* **WORK TO COMPLETE**
Please repeat the lines below, exactly and only, from the one that holds "Blog (841, 2449)" through the one that holds "More (570, 935)".

(Beginning of DATASET EXCERPTS)

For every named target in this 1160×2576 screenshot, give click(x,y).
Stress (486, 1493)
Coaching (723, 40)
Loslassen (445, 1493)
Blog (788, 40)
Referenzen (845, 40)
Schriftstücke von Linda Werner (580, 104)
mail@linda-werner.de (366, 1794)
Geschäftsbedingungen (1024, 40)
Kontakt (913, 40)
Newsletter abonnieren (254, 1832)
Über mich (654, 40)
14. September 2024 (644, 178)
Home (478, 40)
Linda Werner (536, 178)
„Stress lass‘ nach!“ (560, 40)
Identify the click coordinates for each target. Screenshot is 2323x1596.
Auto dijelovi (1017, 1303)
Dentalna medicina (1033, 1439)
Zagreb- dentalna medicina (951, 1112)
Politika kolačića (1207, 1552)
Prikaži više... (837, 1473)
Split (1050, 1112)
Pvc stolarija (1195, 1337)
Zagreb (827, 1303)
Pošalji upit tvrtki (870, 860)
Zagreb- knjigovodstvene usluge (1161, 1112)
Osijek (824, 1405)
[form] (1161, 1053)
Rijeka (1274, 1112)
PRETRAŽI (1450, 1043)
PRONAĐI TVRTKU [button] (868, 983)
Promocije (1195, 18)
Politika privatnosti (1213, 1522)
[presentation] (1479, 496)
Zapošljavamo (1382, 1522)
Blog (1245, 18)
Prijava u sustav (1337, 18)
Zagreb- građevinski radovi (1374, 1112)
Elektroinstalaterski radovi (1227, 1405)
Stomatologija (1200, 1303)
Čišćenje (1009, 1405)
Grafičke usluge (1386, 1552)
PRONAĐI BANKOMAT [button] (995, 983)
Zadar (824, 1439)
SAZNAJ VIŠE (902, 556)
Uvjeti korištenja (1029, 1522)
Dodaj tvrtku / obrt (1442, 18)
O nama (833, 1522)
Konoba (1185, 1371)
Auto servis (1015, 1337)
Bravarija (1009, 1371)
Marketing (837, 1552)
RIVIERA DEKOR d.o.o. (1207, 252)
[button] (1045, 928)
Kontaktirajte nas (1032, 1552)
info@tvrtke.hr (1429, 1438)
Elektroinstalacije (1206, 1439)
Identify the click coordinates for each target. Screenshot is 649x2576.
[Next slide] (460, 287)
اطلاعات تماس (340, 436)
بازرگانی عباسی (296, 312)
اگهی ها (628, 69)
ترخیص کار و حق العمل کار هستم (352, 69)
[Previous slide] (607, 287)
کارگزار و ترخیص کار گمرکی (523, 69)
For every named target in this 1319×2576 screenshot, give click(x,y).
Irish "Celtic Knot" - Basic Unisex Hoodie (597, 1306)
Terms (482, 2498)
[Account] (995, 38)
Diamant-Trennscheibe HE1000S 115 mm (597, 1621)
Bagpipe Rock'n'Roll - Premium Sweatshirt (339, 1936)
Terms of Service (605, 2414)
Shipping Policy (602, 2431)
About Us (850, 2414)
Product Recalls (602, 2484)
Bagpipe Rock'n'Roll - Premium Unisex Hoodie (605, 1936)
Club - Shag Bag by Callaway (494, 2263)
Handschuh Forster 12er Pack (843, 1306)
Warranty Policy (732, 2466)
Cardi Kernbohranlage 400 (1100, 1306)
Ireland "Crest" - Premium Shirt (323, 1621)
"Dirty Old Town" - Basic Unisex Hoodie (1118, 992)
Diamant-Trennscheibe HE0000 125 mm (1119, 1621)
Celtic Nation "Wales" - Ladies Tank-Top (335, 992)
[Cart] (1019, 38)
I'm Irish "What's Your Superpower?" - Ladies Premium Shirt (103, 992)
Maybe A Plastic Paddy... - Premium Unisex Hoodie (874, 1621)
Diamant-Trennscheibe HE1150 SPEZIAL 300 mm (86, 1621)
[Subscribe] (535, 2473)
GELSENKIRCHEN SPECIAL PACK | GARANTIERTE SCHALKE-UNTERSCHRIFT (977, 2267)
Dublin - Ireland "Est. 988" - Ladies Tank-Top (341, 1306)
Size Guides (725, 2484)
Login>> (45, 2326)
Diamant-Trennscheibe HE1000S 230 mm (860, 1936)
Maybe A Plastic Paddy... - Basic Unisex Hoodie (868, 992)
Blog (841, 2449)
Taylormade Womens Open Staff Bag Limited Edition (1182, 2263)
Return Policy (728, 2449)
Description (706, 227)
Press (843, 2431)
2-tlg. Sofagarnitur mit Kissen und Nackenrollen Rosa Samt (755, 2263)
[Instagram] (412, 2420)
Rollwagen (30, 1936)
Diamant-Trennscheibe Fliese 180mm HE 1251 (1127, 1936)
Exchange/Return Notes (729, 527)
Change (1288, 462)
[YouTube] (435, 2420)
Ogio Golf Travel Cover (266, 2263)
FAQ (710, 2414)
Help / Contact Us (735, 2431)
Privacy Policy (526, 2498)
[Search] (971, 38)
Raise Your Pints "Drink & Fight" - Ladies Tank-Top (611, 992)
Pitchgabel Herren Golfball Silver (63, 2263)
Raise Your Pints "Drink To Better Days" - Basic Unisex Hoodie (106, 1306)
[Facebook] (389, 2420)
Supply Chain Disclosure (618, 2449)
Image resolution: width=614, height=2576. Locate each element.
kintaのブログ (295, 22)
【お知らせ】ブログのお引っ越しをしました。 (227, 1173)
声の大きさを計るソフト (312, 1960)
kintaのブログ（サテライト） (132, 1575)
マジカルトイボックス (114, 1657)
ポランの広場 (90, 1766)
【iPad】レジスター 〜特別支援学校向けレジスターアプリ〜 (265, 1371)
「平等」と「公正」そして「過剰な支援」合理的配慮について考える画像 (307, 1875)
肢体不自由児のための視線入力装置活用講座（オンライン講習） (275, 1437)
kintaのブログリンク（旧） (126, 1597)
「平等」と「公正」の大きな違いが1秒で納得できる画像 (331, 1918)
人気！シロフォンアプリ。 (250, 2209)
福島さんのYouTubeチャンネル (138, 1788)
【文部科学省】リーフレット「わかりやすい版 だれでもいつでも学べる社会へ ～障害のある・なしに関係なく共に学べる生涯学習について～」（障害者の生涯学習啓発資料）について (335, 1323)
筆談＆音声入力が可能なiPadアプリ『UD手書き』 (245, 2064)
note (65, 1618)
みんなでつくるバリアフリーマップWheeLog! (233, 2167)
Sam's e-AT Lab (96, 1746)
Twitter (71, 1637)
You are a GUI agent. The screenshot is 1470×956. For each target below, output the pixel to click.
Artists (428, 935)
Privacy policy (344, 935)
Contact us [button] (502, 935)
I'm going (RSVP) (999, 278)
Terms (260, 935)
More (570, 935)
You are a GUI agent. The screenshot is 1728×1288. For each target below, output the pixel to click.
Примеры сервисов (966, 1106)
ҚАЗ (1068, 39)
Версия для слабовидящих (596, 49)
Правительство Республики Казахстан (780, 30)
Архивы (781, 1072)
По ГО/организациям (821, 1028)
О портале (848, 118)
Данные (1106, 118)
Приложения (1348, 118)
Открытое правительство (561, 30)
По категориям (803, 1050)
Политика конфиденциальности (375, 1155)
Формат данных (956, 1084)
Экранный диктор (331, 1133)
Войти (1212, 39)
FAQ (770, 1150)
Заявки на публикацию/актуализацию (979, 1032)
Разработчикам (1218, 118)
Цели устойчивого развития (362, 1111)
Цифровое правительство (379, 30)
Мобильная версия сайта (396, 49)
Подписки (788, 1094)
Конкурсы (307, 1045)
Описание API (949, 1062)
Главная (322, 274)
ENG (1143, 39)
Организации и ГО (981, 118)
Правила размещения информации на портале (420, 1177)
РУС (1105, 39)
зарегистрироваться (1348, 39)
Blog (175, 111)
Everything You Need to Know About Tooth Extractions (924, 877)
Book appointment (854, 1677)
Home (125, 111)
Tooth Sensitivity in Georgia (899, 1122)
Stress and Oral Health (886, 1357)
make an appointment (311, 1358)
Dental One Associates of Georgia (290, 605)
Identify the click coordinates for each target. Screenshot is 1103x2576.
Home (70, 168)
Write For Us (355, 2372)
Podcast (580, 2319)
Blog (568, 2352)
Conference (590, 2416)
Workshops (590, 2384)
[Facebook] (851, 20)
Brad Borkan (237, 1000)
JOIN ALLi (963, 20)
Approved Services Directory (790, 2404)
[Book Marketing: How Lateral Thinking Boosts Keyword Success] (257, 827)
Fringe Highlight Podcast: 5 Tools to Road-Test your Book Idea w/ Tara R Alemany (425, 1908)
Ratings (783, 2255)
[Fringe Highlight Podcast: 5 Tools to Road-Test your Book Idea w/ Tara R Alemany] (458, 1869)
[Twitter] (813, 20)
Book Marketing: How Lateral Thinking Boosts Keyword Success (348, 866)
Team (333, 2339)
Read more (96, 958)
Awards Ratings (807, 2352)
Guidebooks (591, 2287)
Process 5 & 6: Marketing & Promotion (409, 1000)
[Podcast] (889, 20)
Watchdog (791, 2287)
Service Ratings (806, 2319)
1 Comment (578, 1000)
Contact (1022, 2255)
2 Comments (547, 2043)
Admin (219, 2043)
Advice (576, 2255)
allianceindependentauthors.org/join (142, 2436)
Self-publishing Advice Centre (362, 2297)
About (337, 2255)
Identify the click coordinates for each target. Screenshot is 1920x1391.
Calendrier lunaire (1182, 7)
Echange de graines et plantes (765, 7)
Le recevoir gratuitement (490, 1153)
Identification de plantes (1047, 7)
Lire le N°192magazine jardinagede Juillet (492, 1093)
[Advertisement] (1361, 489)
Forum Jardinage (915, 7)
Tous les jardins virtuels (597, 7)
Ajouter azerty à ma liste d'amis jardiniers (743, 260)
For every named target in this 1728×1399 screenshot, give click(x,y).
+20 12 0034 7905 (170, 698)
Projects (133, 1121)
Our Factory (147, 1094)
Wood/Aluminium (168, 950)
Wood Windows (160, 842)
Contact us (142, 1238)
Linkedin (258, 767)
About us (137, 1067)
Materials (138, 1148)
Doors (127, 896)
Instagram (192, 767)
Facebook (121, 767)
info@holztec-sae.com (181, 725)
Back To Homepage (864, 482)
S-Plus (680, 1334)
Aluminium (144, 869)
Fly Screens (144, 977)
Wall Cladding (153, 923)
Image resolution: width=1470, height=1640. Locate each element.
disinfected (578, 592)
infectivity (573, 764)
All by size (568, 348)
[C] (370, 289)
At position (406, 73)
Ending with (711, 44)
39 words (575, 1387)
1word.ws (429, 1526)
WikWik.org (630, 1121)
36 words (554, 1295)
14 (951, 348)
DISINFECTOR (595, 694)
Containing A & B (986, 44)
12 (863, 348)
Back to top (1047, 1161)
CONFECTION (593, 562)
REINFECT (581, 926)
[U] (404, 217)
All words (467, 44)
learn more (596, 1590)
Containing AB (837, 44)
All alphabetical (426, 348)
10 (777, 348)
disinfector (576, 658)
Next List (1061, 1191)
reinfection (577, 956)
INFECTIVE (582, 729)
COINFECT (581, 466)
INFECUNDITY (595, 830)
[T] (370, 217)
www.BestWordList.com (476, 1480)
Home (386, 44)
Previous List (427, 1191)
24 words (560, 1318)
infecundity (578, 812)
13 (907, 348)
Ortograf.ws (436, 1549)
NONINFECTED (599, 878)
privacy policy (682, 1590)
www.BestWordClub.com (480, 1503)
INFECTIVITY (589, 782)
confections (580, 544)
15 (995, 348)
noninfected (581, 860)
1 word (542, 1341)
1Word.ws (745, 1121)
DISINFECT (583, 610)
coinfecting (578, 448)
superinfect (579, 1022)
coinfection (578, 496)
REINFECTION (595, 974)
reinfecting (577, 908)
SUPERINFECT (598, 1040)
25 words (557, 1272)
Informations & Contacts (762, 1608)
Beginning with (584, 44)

(End of DATASET EXCERPTS)

* **SOLUTION**
Blog (841, 2449)
Taylormade Womens Open Staff Bag Limited Edition (1182, 2263)
Return Policy (728, 2449)
Description (706, 227)
Press (843, 2431)
2-tlg. Sofagarnitur mit Kissen und Nackenrollen Rosa Samt (755, 2263)
[Instagram] (412, 2420)
Rollwagen (30, 1936)
Diamant-Trennscheibe Fliese 180mm HE 1251 (1127, 1936)
Exchange/Return Notes (729, 527)
Change (1288, 462)
[YouTube] (435, 2420)
Ogio Golf Travel Cover (266, 2263)
FAQ (710, 2414)
Help / Contact Us (735, 2431)
Privacy Policy (526, 2498)
[Search] (971, 38)
Raise Your Pints "Drink & Fight" - Ladies Tank-Top (611, 992)
Pitchgabel Herren Golfball Silver (63, 2263)
Raise Your Pints "Drink To Better Days" - Basic Unisex Hoodie (106, 1306)
[Facebook] (389, 2420)
Supply Chain Disclosure (618, 2449)
Image resolution: width=614, height=2576. Locate each element.
kintaのブログ (295, 22)
【お知らせ】ブログのお引っ越しをしました。 (227, 1173)
声の大きさを計るソフト (312, 1960)
kintaのブログ（サテライト） (132, 1575)
マジカルトイボックス (114, 1657)
ポランの広場 (90, 1766)
【iPad】レジスター 〜特別支援学校向けレジスターアプリ〜 (265, 1371)
「平等」と「公正」そして「過剰な支援」合理的配慮について考える画像 (307, 1875)
肢体不自由児のための視線入力装置活用講座（オンライン講習） (275, 1437)
kintaのブログリンク（旧） (126, 1597)
「平等」と「公正」の大きな違いが1秒で納得できる画像 (331, 1918)
人気！シロフォンアプリ。 (250, 2209)
福島さんのYouTubeチャンネル (138, 1788)
【文部科学省】リーフレット「わかりやすい版 だれでもいつでも学べる社会へ ～障害のある・なしに関係なく共に学べる生涯学習について～」（障害者の生涯学習啓発資料）について (335, 1323)
筆談＆音声入力が可能なiPadアプリ『UD手書き』 (245, 2064)
note (65, 1618)
みんなでつくるバリアフリーマップWheeLog! (233, 2167)
Sam's e-AT Lab (96, 1746)
Twitter (71, 1637)
You are a GUI agent. The screenshot is 1470×956. For each target below, output the pixel to click.
Artists (428, 935)
Privacy policy (344, 935)
Contact us [button] (502, 935)
I'm going (RSVP) (999, 278)
Terms (260, 935)
More (570, 935)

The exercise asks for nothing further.